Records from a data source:

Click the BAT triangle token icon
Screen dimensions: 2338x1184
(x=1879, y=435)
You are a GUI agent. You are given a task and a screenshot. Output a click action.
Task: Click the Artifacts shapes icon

» **TASK DESCRIPTION**: Can you extract every line of the data above and reproduce each one word for word?

» **RIGHT ANSWER**:
Click the BAT triangle token icon
Screen dimensions: 2338x1184
(x=1879, y=435)
You are a GUI agent. You are given a task and a screenshot. Output a click action.
Task: Click the Artifacts shapes icon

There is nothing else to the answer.